In contrast to expect_column_values_to_be_in_set
this ensures not that all column values are members of the given set but that values from the set must be present in the column.
Applies to: Column
tests:
- dbt_expectations.expect_column_distinct_values_to_contain_set:
value_set: ['a','b']
Expect the set of distinct column values to equal a given set.
In contrast to expect_column_distinct_values_to_contain_set
this ensures not only that a certain set of values are present in the column but that these and only these values are present.
Applies to: Column
tests:
- dbt_expectations.expect_column_distinct_values_to_equal_set:
value_set: ['a','b','c']
Expect the column mean to be between a min_value value and a max_value value (inclusive).
Applies to: Column
tests:
- dbt_expectations.expect_column_mean_to_be_between:
min_value: 0
max_value: 2
Expect the column median to be between a min_value value and a max_value value (inclusive).
Applies to: Column
tests:
- dbt_expectations.expect_column_median_to_be_between:
min_value: 0
max_value: 2
Expect specific provided column quantiles to be between provided min_value and max_value values.
Applies to: Column
tests:
- dbt_expectations.expect_column_quantile_values_to_be_between:
quantile: .95
min_value: 0
max_value: 2
Expect the column standard deviation to be between a min_value value and a max_value value.

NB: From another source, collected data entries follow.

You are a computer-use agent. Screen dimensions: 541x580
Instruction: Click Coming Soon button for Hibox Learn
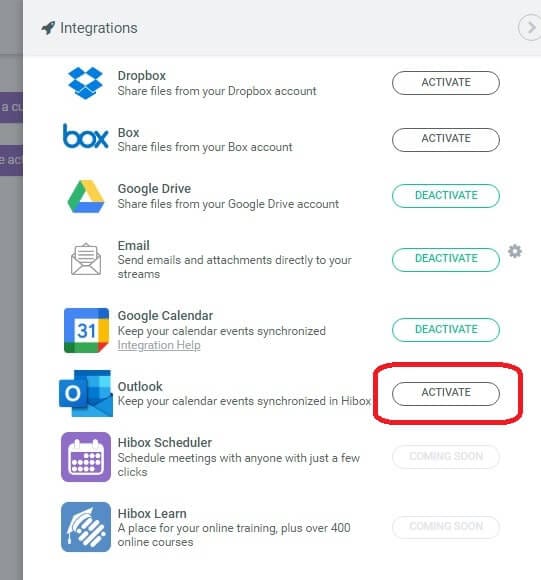pos(446,527)
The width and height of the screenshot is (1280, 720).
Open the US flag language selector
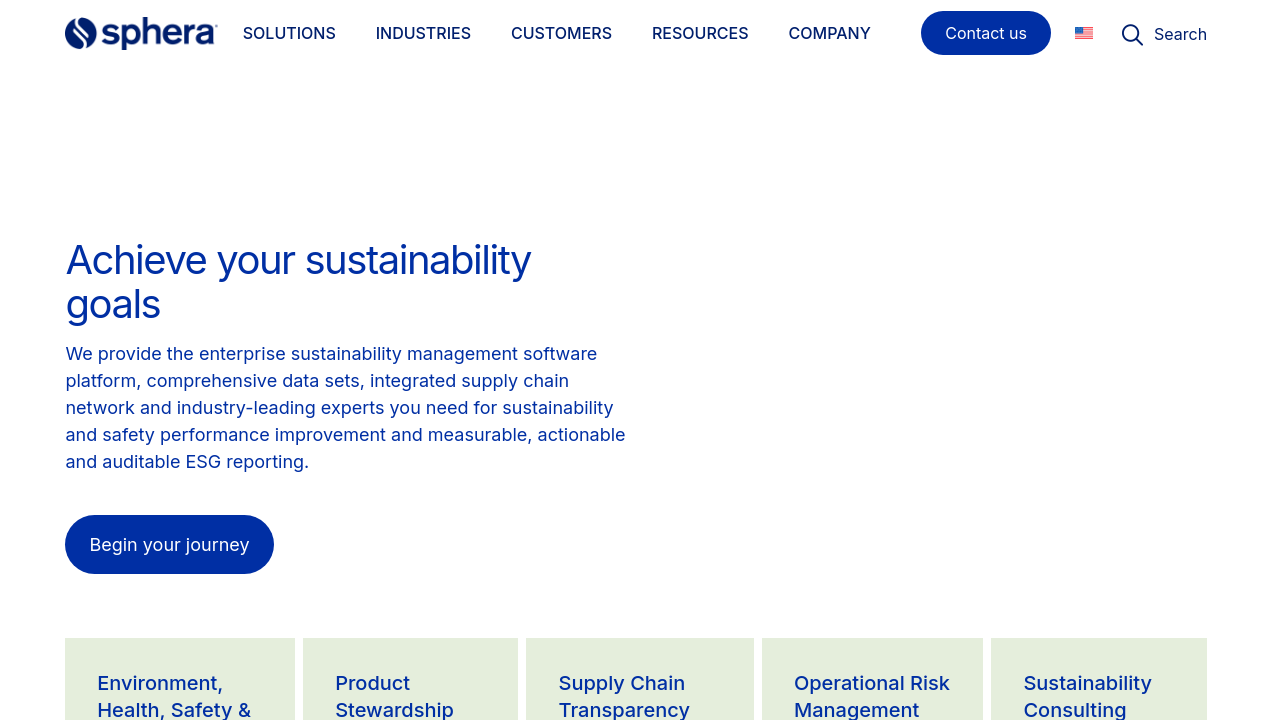1084,33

Uses sample standard deviation (normalized by N-1).
Applies to: Column
tests:
- dbt_expectations.expect_column_stdev_to_be_between:
min_value: 0
max_value: 2
Expect the number of unique values to be between a min_value value and a max_value value.
Applies to: Column
tests:
- dbt_expectations.expect_column_unique_value_count_to_be_between:
min_value: 3
max_value: 3
Expect the proportion of unique values to be between a min_value value and a max_value value.

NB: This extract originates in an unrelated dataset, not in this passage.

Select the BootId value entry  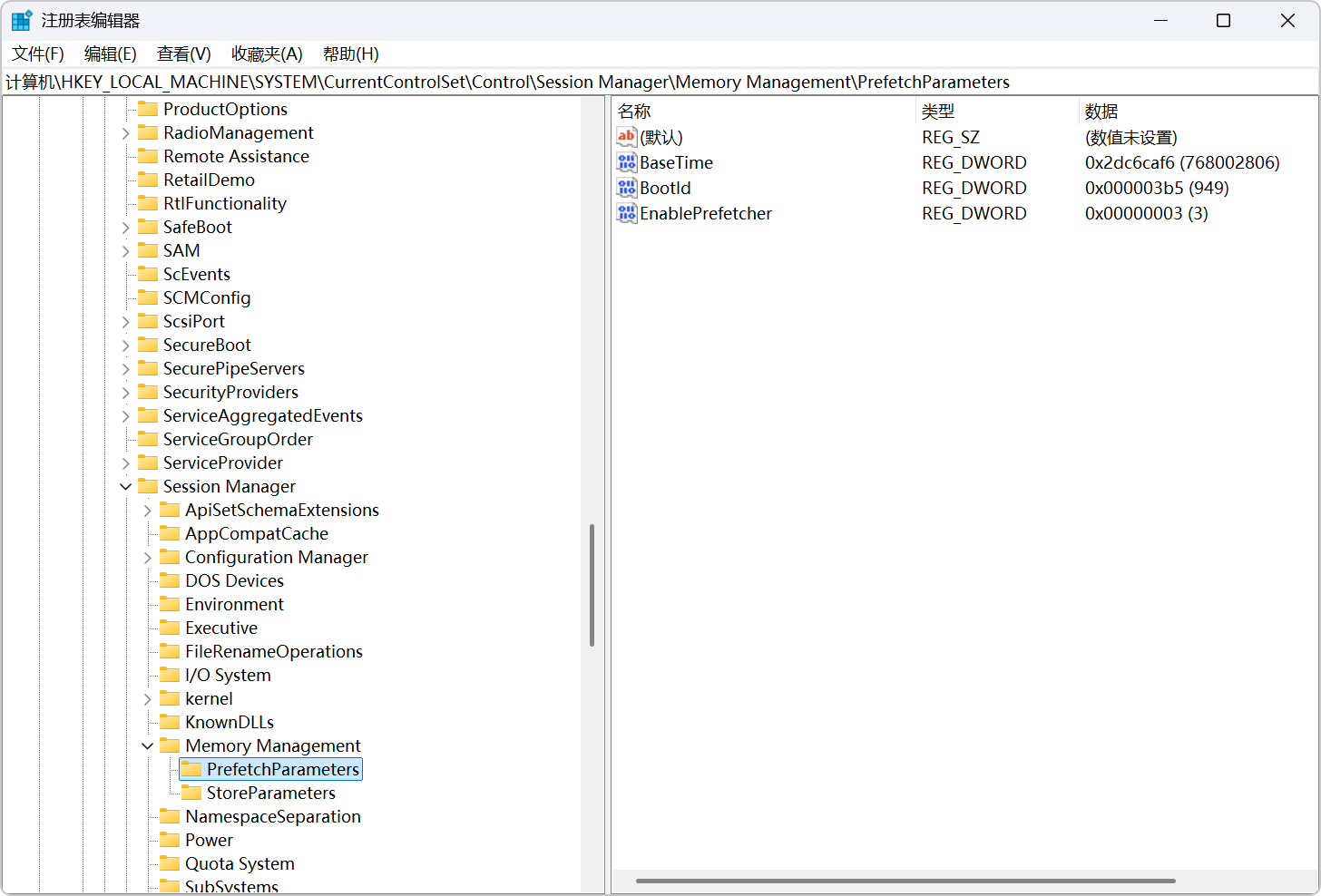pos(666,188)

For example, in a column containing [1, 2, 2, 3, 3, 3, 4, 4, 4, 4], there are 4 unique values and 10 total values for a proportion of 0.4.
Applies to: Column
tests:
- dbt_expectations.expect_column_proportion_of_unique_values_to_be_between:
min_value: 0
max_value: .4
Expect the most common value to be within the designated value set
Applies to: Column
tests:
- dbt_expectations.expect_column_most_common_value_to_be_in_set:
value_set: [0.5]
top_n: 1
Expect the column max to be between a min and max value
Applies to: Column
tests:
- dbt_expectations.expect_column_max_to_be_between:
min_value: 1
max_value: 1
Expect the column min to be between a min and max value
Applies to: Column
tests:
- dbt_expectations.expect_column_min_to_be_between:
min_value: 0
max_value: 1
Expect the column to sum to be between a min and max value
Applies to: Column
tests:
- dbt_expectations.expect_column_sum_to_be_between:
min_value: 1
max_value: 2
Expect values in column A to be greater than column B.
Applies to: Model, Seed, Source
tests:
- dbt_expectations.expect_column_pair_values_A_to_be_greater_than_B:
column_A: col_numeric_a
column_B: col_numeric_a
or_equal: True
Expect the values in column A to be the same as column B.

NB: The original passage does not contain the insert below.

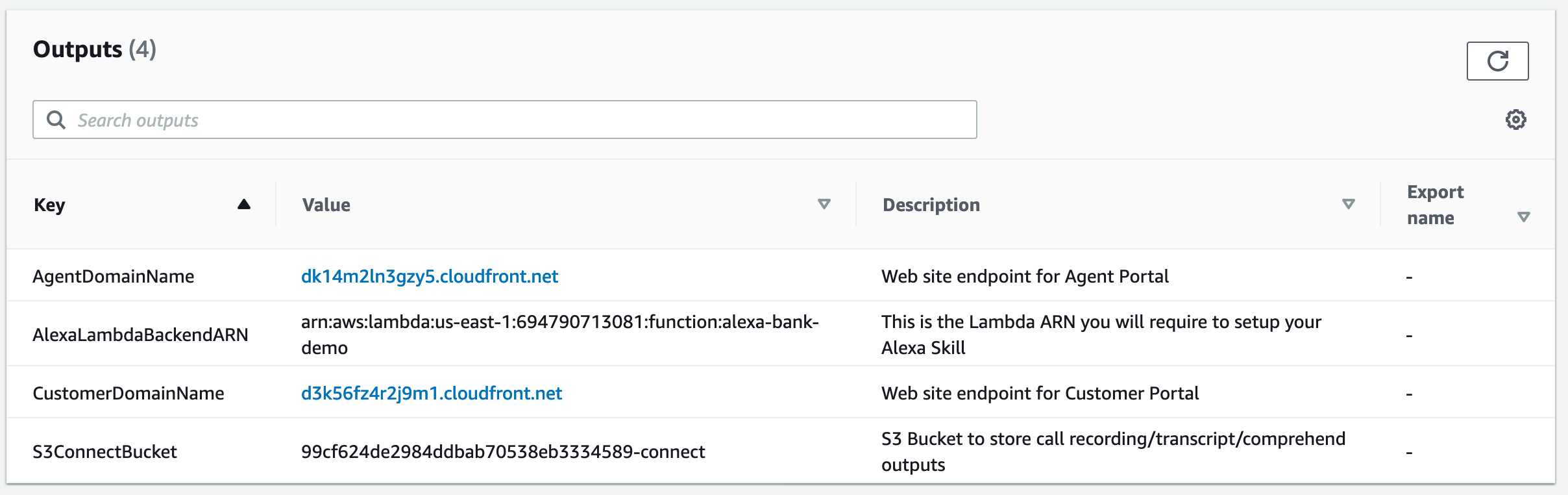The width and height of the screenshot is (1568, 495).
Task: Select the CustomerDomainName key cell
Action: [129, 393]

Applies to: Model, Seed, Source
tests:
- dbt_expectations.expect_column_pair_values_to_be_equal:
column_A: col_numeric_a
column_B: col_numeric_a
Expect paired values from columns A and B to belong to a set of valid pairs.
Note: value pairs are expressed as lists within lists
Applies to: Model, Seed, Source
tests:
- dbt_expectations.expect_column_pair_values_to_be_in_set:
column_A: col_numeric_a
column_B: col_numeric_b
value_pairs_set: [[0, 1], [1, 0], [0.5, 0.5], [0.5, 0.5]]
Expect the values for each record to be unique across the columns listed. Note that records can be duplicated.
Applies to: Model, Seed, Source
tests:
- dbt_expectations.expect_select_column_values_to_be_unique_within_record:
column_list: ["col_string_a", "col_string_b"]
ignore_row_if: "any_value_is_missing"
Expects that sum of all rows for a set of columns is equal to a specific value
Applies to: Model, Seed, Source
tests:
- dbt_expectations.expect_multicolumn_sum_to_equal:
column_list: ["col_numeric_a", "col_numeric_b"]
sum_total: 4
Expect that the columns are unique together, e.g. a multi-column primary key.
Applies to: Model, Seed, Source
tests:
- dbt_expectations.expect_compound_columns_to_be_unique:
column_list: ["date_col", "col_string_b"]
ignore_row_if: "any_value_is_missing"
Expects changes in metric values to be within Z sigma away from a moving average, taking the (optionally logged) differences of an aggregated metric value and comparing it to its value N days ago.
Applies to: Column
tests:
- dbt_expectations.expect_column_values_to_be_within_n_moving_stdevs:
date_column_name: date
period: day
lookback_periods: 1
trend_periods: 7
test_periods: 14
sigma_threshold: 3
take_logs: true
Expects (optionally grouped & summed) metric values to be within Z sigma away from the column average
Applies to: Column
tests:
- dbt_expectations.expect_column_values_to_be_within_n_stdevs:
group_by: date_day
sigma_threshold: 3